Philosophy of Content Selection


The Million Book Project envisages to develop a collection of one million digital books by adopting a staged approach as described below. The Million Book project will adhere to the copyright law.

1. Coordination of Selection

Creating one digital copy and mirroring it in different locations will suffice, and will support the multiple uses at any time. Preliminary discussions with OCLC as a host for a registry of scanned items are underway. Certain key projects, such as the Making of America project, are already represented in the OCLC database as digital books. Other large digitization projects may require some data entry of their content in order to avoid duplication.

2. Non-copyrighted materials

Materials which are free of copyright as per the Indian Copyright Act 1957 may be scanned for this project. To reduce the costs of selection, the project will probably develop a strategy of selecting key topics and then removing large runs of books and journals from a selected repository. Having a reasonable turn-around time will be essential to the success of the project. A strategy has been devised to understand the logistics of shipping the materials and the impact of their absence from the home library.

4. Best books approach

The project will seek publisher permission to scan books from Books for College Libraries (BCL), one source for core academic books in English. A previous study done at Carnegie Mellon University Libraries indicates that 22% of publishers granted permission for scanning and mounting on the web. The materials in the study were a random sample of Carnegie Mellon Llibraries’ books and included a broad range of dates, publishers, and in and out of print status.. Numerous difficulties from out of business publishers, lack of publisher records, return of copyright to authors, and other circumstances were identified. Subsequently, Carol Hughes, the collections development officer for Questia, corroborated Carnegie Mellon’s experience.

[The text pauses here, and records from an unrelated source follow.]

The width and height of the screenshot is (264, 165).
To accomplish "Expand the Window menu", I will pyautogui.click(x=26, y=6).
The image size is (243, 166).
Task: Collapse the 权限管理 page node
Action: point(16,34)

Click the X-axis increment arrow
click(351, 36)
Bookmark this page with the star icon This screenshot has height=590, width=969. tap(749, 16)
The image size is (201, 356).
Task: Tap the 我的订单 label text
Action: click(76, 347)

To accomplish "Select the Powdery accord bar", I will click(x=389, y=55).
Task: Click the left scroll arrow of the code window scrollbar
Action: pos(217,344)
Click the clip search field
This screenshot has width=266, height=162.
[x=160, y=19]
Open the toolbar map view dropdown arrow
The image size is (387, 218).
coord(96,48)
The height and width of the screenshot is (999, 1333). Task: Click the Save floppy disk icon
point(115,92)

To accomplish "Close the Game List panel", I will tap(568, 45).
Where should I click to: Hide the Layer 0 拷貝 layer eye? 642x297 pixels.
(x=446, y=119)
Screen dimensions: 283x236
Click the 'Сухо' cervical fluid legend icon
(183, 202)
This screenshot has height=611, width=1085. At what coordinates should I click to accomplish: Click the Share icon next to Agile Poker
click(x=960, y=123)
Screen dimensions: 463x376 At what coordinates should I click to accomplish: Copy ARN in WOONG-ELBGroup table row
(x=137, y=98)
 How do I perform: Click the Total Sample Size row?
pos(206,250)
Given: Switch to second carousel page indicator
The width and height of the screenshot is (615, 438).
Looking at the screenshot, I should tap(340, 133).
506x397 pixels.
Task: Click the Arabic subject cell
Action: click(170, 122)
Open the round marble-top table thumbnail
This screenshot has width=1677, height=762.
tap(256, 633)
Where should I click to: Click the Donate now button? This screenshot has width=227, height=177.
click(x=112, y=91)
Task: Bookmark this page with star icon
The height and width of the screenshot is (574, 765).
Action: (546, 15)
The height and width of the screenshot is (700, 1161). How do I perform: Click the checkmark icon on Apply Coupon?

OCLC owns a database of books from the latest edition of Books for College Libraries. BCL contains about 50,000 titles. A 22% success rate in clearing copyright would result in 10,000 of the best books for college students being included in the project. Clearing copyright is labor intensive and expensive. Bradd Burningham’s recent article estimated those costs (“Copyright Permissions” in Journal of Interlibrary Loan, Document Delivery, and Information Supply, 11:2 (2000), 95-111). The BCL database, however, will allow for sorting by publisher so that permission requests can contain the names of several books. A quick sample indicates that as many as 25,000 publishers may be represented there. Despite the expense, this commitment to quality should be attempted. Carnegie Mellon University Libraries will seek private foundation funding to undertake this project.

Publishers increasingly see that digital presentation of their works can attract buyers. They are interested in exploring ways in which their out of print titles may be returned to profitability. Continued work with publishers through the course of this project may attract many of them to it. That would be most beneficial in enriching the content to be made available.